Elle arriva au pied de ce qui lui parut une falaise. Le sentier ne s’arrêtait pas. Il pénétrait dans la roche par une galerie étroite.

Elle y entra sans hésiter. L’espace restreint la rassura. Elle fit quelques mètres, se retourna, éclaira l’entrée, et se figea.

*****

Un être étrange la fixait.

De la taille d’un garçon de dix ans, il n’en avait pas les traits. Seuls ses immenses yeux couleur d’ambre reflétaient quelque chose d’innocent et d’enfantin. Ses longs cheveux blancs étaient réunis sur sa nuque, en une tresse qui lui descendait jusqu’à la taille. D’aspect chétif, il était vêtu d’une simple tunique vert sapin, et ne semblait pas souffrir du froid.

Lisa était tétanisée, mais n’avait pas vraiment peur. Il n’émanait de la créature aucune agressivité. Elle éprouvait un sentiment partagé, dérangeant, devant ce regard insistant et silencieux.

— N’y va pas, dit-il, d’une voix douce.

— Tu es qui ? Tu veux dire quoi ?

— Mon nom est Evo. Ne t’engage pas dans ce tunnel.

— Pourquoi je n’irais pas ? Une plainte étouffée, effrayante, comme un angoissant appel au secours se fit entendre à l’extérieur. Les yeux immenses d’Evo s’agrandirent encore. Ils exprimaient la terreur.

— Il est trop tard… Souviens-toi, mon nom est Evo.

Il tourna les talons et disparut dans une excavation. Lisa resta un instant perplexe.

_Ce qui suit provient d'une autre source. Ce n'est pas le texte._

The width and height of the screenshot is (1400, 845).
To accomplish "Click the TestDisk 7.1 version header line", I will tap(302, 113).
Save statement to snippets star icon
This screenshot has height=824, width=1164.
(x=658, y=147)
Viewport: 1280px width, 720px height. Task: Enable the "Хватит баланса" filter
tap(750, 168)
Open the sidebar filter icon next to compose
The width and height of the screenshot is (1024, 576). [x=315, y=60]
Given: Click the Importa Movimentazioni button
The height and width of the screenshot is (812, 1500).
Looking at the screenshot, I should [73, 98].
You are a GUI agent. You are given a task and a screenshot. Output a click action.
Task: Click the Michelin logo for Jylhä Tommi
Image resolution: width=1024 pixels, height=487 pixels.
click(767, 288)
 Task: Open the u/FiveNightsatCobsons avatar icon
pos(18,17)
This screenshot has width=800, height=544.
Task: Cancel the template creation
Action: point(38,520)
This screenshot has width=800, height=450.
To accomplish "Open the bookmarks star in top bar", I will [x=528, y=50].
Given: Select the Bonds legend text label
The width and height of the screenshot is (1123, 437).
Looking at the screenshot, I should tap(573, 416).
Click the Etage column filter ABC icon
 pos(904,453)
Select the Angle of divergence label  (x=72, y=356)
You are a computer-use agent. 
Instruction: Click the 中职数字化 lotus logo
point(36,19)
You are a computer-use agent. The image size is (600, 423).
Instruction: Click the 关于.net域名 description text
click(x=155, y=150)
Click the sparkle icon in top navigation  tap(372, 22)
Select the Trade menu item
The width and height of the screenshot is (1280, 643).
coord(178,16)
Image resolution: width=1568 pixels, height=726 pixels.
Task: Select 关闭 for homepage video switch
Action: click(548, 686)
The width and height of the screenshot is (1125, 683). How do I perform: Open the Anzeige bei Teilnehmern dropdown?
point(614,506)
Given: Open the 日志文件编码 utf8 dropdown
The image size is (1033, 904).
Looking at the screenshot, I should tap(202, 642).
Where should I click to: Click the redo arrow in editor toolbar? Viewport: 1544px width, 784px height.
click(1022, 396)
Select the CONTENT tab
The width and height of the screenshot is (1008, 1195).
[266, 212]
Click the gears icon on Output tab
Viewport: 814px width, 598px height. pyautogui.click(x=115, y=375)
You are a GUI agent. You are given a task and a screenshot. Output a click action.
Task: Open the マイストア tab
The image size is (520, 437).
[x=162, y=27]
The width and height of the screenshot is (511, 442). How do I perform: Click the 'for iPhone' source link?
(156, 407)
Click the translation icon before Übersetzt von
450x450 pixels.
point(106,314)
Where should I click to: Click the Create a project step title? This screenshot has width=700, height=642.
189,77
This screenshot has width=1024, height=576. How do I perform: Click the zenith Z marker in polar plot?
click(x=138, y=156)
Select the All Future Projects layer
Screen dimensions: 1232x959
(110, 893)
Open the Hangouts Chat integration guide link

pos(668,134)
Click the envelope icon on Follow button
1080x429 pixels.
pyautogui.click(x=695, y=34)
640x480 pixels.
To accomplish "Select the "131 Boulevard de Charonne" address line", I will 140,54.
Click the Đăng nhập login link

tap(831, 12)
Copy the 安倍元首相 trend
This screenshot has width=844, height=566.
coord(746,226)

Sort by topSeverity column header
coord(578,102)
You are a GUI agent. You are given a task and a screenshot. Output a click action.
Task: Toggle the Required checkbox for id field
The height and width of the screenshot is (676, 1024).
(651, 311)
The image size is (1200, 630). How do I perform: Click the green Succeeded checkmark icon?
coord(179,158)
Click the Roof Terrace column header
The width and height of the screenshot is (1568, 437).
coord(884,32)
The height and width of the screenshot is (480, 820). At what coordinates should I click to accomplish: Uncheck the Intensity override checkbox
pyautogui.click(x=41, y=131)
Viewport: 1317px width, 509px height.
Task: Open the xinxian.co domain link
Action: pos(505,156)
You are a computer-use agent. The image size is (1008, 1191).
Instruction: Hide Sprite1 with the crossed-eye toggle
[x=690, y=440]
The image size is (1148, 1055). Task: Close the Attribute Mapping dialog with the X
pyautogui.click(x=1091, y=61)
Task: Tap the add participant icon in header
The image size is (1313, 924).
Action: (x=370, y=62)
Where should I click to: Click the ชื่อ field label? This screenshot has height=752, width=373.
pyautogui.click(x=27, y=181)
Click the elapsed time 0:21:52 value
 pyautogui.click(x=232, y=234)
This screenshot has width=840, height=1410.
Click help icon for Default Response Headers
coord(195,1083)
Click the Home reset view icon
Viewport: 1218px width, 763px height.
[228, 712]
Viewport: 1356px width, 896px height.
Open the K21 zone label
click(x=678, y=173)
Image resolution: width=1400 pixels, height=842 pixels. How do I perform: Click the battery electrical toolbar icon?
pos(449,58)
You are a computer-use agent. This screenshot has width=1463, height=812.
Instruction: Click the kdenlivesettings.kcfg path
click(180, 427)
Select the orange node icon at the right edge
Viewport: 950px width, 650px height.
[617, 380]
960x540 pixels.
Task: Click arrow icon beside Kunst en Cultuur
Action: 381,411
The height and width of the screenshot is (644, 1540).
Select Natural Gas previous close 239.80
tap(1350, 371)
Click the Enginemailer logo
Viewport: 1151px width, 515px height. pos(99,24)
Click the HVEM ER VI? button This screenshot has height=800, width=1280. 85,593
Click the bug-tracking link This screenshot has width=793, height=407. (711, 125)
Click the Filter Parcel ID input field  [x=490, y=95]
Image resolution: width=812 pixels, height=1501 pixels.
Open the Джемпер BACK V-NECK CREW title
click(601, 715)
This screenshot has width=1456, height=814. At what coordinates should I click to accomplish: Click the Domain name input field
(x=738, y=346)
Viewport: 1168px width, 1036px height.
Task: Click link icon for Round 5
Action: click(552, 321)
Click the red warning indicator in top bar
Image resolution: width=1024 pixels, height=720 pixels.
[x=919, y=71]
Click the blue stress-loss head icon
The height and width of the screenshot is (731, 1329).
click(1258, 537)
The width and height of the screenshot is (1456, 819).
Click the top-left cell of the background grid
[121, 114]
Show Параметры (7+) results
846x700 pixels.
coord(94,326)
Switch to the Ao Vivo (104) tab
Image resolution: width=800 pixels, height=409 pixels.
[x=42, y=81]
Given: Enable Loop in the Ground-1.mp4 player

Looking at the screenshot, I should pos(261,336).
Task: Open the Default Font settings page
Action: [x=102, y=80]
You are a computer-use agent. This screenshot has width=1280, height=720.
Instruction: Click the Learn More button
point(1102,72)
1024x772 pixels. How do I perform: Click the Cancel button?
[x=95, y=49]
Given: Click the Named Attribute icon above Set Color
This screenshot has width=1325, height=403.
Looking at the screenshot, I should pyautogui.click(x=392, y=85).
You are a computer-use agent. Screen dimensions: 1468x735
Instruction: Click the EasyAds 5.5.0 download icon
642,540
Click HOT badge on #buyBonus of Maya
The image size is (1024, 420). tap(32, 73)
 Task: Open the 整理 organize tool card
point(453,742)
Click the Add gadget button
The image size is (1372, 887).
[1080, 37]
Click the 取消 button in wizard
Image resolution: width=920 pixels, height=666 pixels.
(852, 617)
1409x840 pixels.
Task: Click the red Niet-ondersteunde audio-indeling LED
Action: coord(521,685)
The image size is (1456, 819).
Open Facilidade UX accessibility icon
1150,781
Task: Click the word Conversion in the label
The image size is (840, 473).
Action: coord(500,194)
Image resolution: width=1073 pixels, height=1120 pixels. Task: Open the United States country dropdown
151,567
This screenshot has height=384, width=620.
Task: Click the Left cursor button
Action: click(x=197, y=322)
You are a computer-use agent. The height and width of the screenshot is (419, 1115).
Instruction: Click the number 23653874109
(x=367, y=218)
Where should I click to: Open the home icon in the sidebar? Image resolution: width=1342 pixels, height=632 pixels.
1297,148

La plainte se fit de nouveau entendre, plus proche. Un moment calmé par la présence rassurante d’Evo, le cœur de Lisa se remit à cogner dans sa poitrine. Elle ne savait pas quelle décision prendre. Courir dans le tunnel ? Rebrousser chemin ?

Troublée par les paroles de la petite créature, elle décida de sortir de la galerie.

Elle fit un pas et son cœur s’arrêta.

Dans le faisceau de sa lampe, à l’entrée du tunnel, un animal monstrueux lui barrait la route. Il ouvrit la gueule, leva la tête, étendit le cou et fit entendre une longue plainte qui lui glaça le sang.

La bête du Gévaudan. Cette image traversa son esprit. Elle avait, quelques mois auparavant, vu un film sur ce thème, qui l’avait fortement impressionnée.

Le monstre noir retroussa les babines, menaçant. Ses yeux jaunes exprimaient quelque chose de diabolique.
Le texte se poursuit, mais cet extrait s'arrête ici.